- [REQUIRED TASKS]:
1 – Summarize the passage on statistical models of network ties in two sentences.
2 – Pick up the passage on statistical models of network ties from the point where it stops and carry it forward.

[[ PROVIDED PASSAGE, beginning ]]

Figure 11: Example of dependence among ties. All the ties share the common node i.

Holland and Leinhardt (1981) were among the first to propose a model where ties were seen as a stochastic function of node or network properties. Their $p_1$-model appropriately included the dependence among the two possible directed ties in a dyad (e.g., $x_{ij}$ and $x_{ji}$ in Figure 11), thus allowing for more reliable estimates of reciprocity. A major shortcoming of the $p_1$-model was that dyads were still considered to be independent of each other, even if they shared a common node. This meant that other effects, such as triadic closure, could not be properly assessed (see chapter 15 of Wasserman and Faust, 1994, for a criticism).

To overcome the problems of the $p_1$-model, Frank and Strauss (1986) applied methods from spatial statistics and statistical mechanics to networks, and developed a model that included higher-order dependency structures (Robins and Morris, 2007). This was a Markov model that assumed conditional dependencies between any two dyads that shared a common node. Thus, this model allowed for inclusion of both reciprocity and triadic closure. This model was further developed into the $p^*$-model or Exponential Random Graph model (ERG model; Pattison and Wasserman, 1999; Robins and Pattison, 2001; Wasserman and Pattison, 1996).

The ERG model has extensively been used to predict the combined effects of mechanisms that guide tie formation in networks (see the special issue in the journal Social Networks edited by Robins and Morris, 2007, for a review of developments and applications). This model takes the observed cross-sectional network structure as the dependent variable, and tries to model the factors that led to its creation. We will focus on the ERG model for the remaining of this chapter as the $p_1$-model is a special case of this model, and not suited for effects such as triadic closure. To this end, it estimates coefficients for different terms that in turn create an ensemble of random networks which most closely resembles the observed one (Wasserman and Pattison, 1996).

[[ PROVIDED PASSAGE, end ]]
[[ LISTED ENTRIES, beginning ]]

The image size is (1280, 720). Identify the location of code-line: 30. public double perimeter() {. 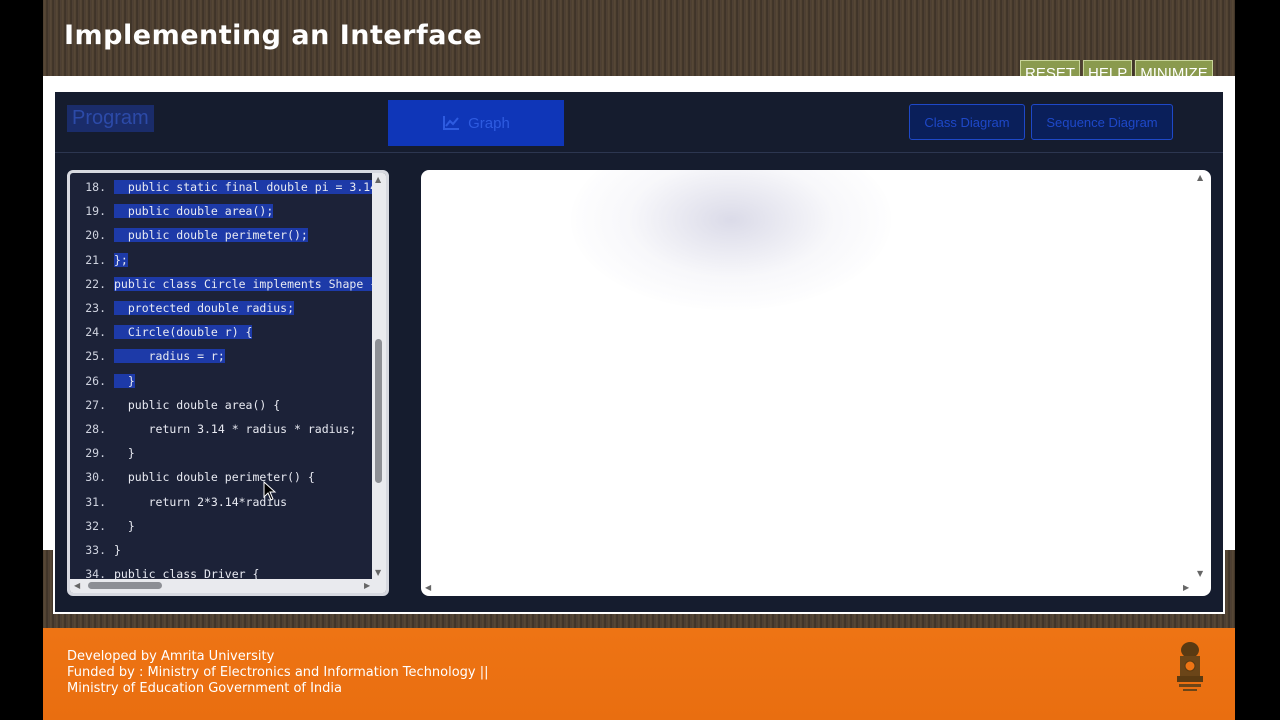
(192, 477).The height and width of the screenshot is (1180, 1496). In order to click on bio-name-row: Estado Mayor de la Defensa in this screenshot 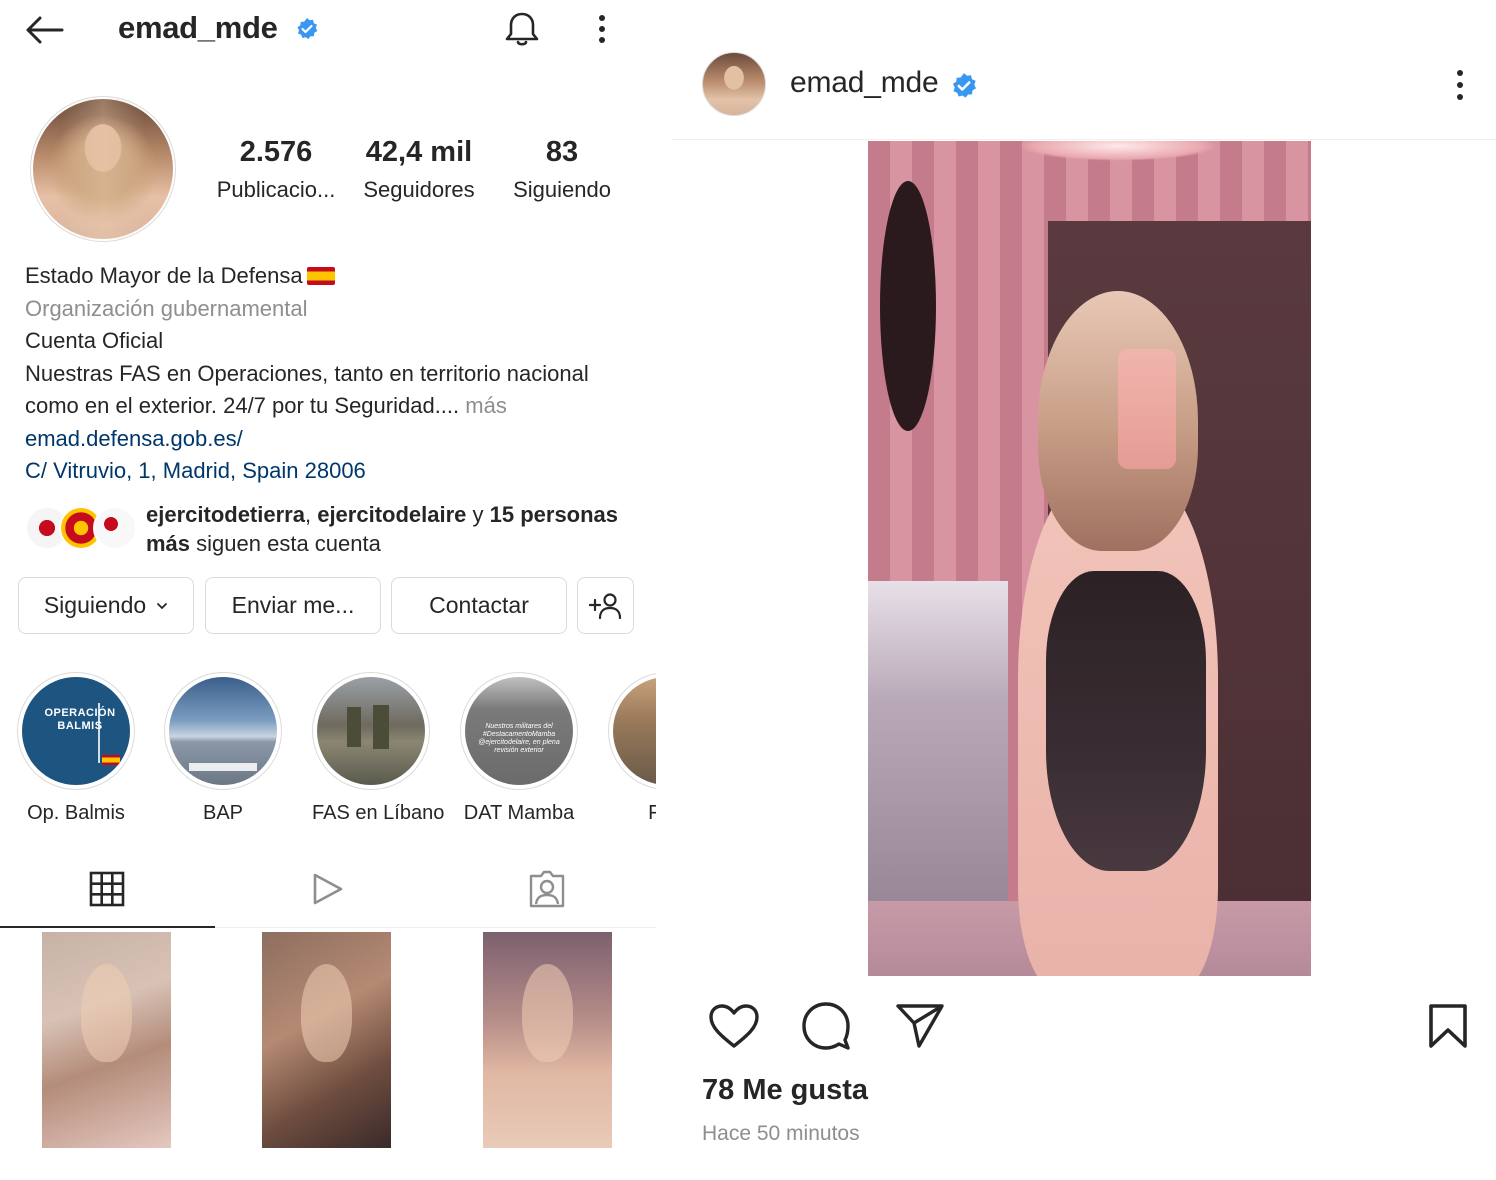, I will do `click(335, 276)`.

[[ LISTED ENTRIES, end ]]
[[ LISTED ENTRIES, beginning ]]

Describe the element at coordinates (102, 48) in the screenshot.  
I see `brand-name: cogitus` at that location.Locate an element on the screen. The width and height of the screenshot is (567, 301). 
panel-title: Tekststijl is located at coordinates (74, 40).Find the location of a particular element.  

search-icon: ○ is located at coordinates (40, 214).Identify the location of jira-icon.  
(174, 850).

[[ LISTED ENTRIES, end ]]

- [WRITTEN ANSWERS]:
1 – Holland and Leinhardt's p1-model treated ties as a stochastic function of node or network properties and captured the dependence between the two directed ties in a dyad. However, it assumed dyads were independent even when they shared a node, so Frank and Strauss developed a Markov model with dependencies between dyads sharing a common node, and this model was further developed into the p*-model or Exponential Random Graph (ERG) model, which takes the observed network structure as the dependent variable and models the factors that led to its creation.

2 –
These terms are network sub-configurations that operationalise different mechanisms thought to guide tie formation. The most common terms for directed networks are density, star-configurations, reciprocity, triadic closure, homophily, and focus constraint effects (Robins and Morris, 2007). First, the density term is a “constant” in the model that controls for the number of ties in the network. This term should be included to limit degeneracy. A degenerate model is a model that predicts a fully connected (i.e., all possible ties are formed) or empty (i.e., no ties are formed) network (Handcock, 2003; Snijders, 2002). When this occurs, the coefficients of the model cannot be relied upon.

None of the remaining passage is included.